**Task:** Return the stretch of entries from the line containing "This screenshot has" through the line containing "pos(352,231)", copied exactly, with both of those lines included. Omit the pictures from your answer.

**Raw data:**
§ §

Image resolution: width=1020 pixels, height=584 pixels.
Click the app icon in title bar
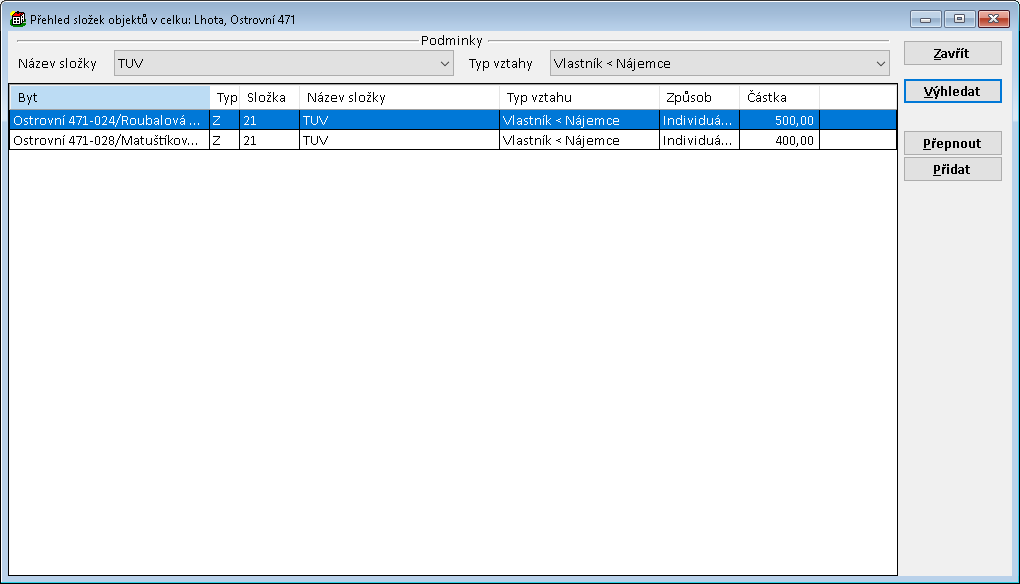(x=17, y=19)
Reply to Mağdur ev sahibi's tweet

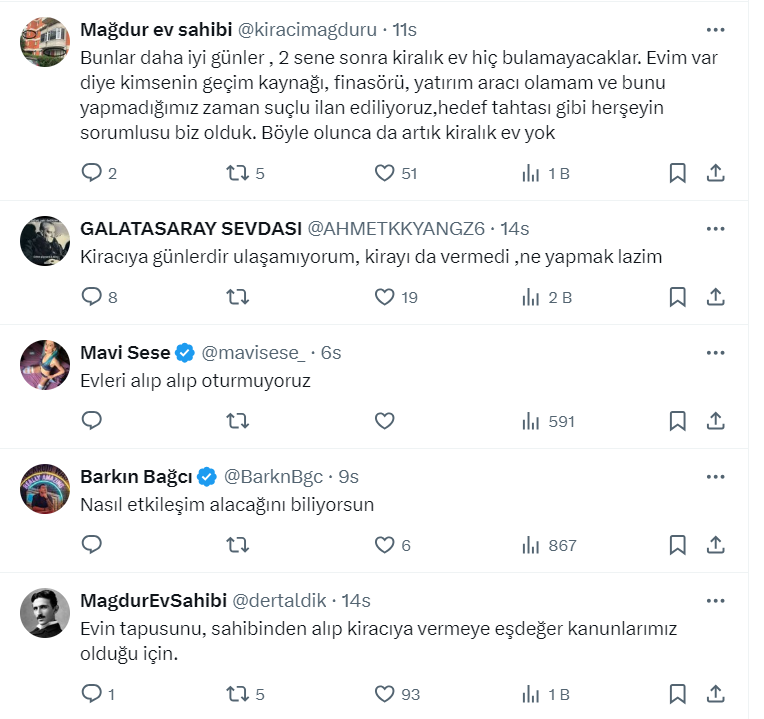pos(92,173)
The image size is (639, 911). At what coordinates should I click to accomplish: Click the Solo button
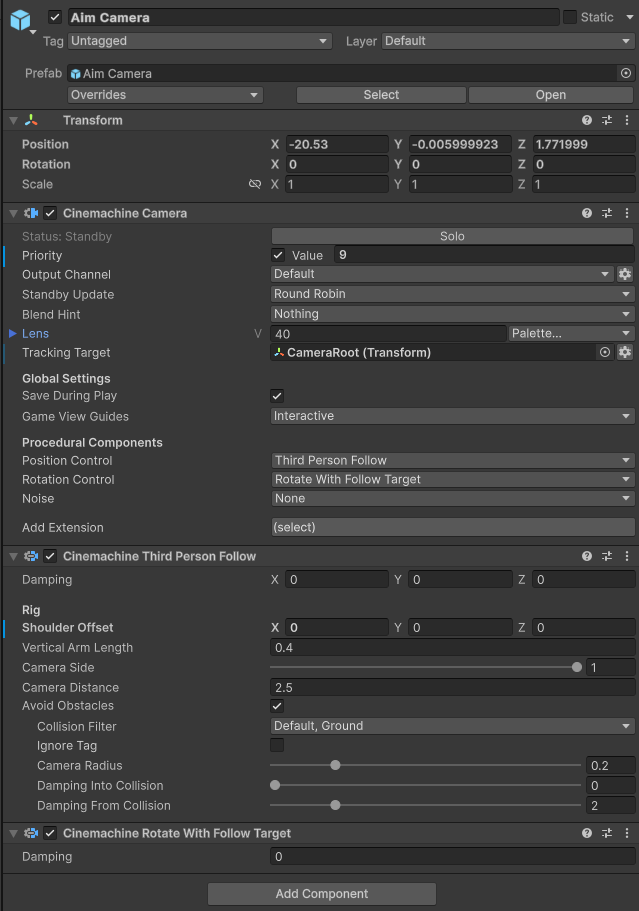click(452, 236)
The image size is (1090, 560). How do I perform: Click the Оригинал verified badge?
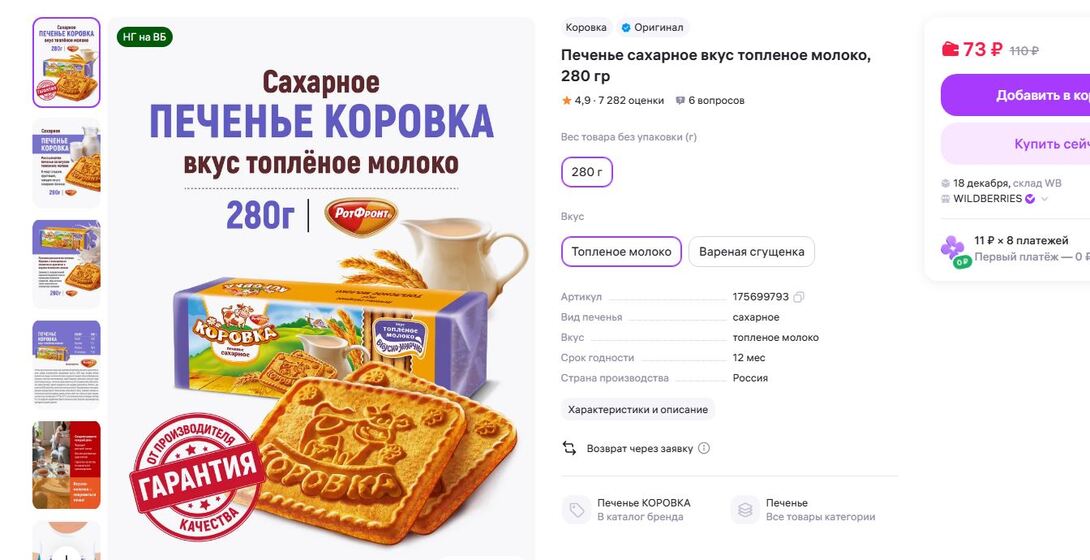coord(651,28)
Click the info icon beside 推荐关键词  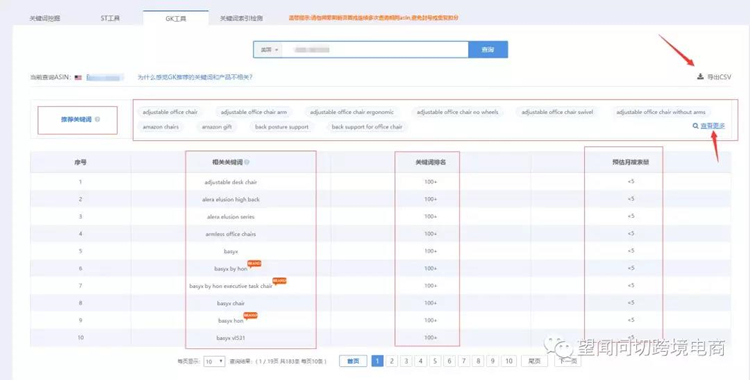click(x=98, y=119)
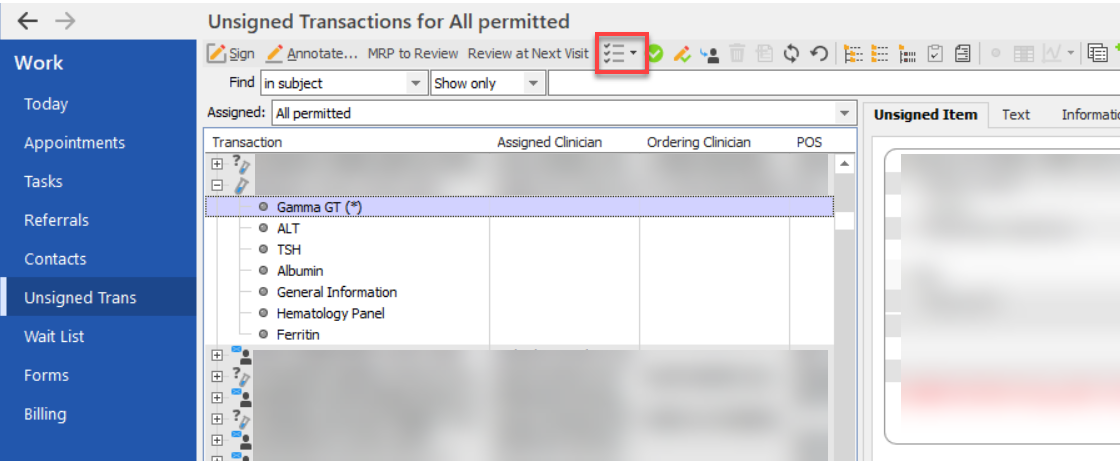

§ §

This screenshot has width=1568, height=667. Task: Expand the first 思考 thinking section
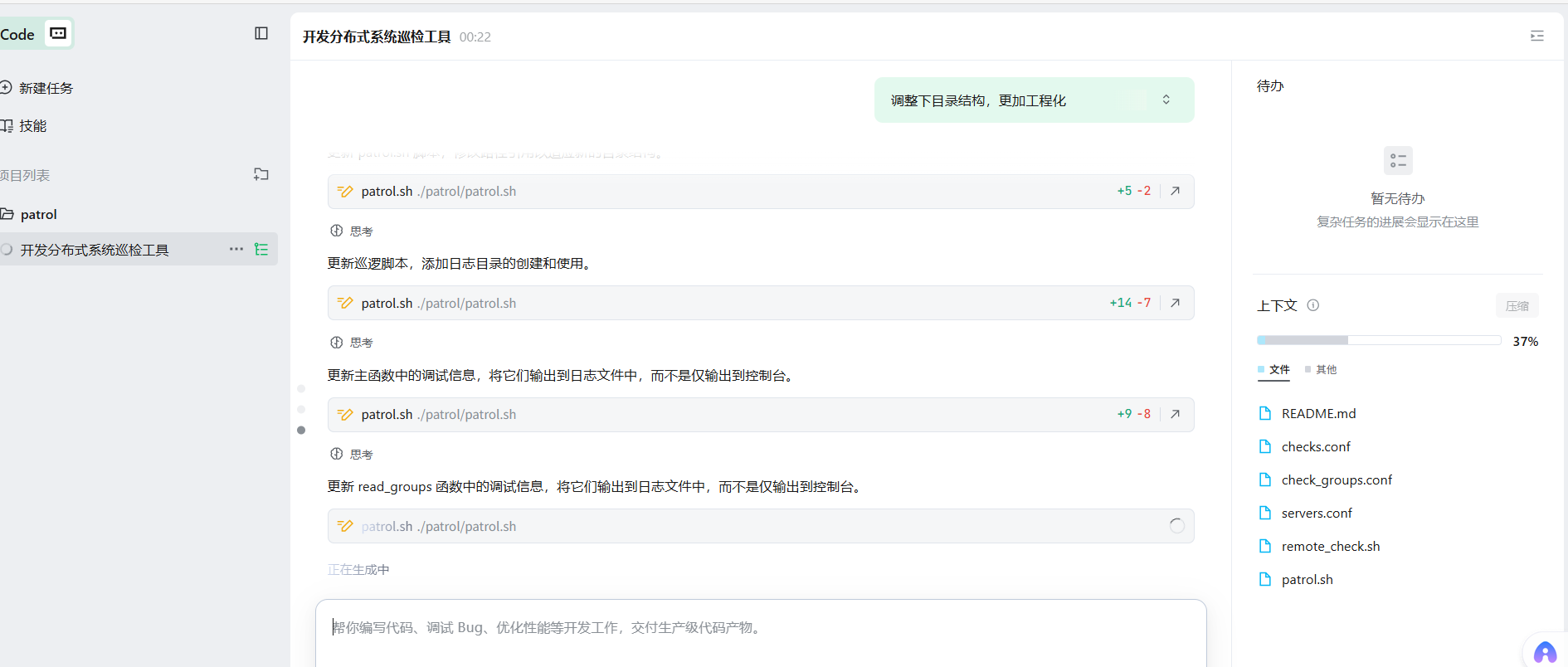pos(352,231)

§ §

**Full response:**
This screenshot has width=1568, height=667. Task: Expand the first 思考 thinking section
pos(352,231)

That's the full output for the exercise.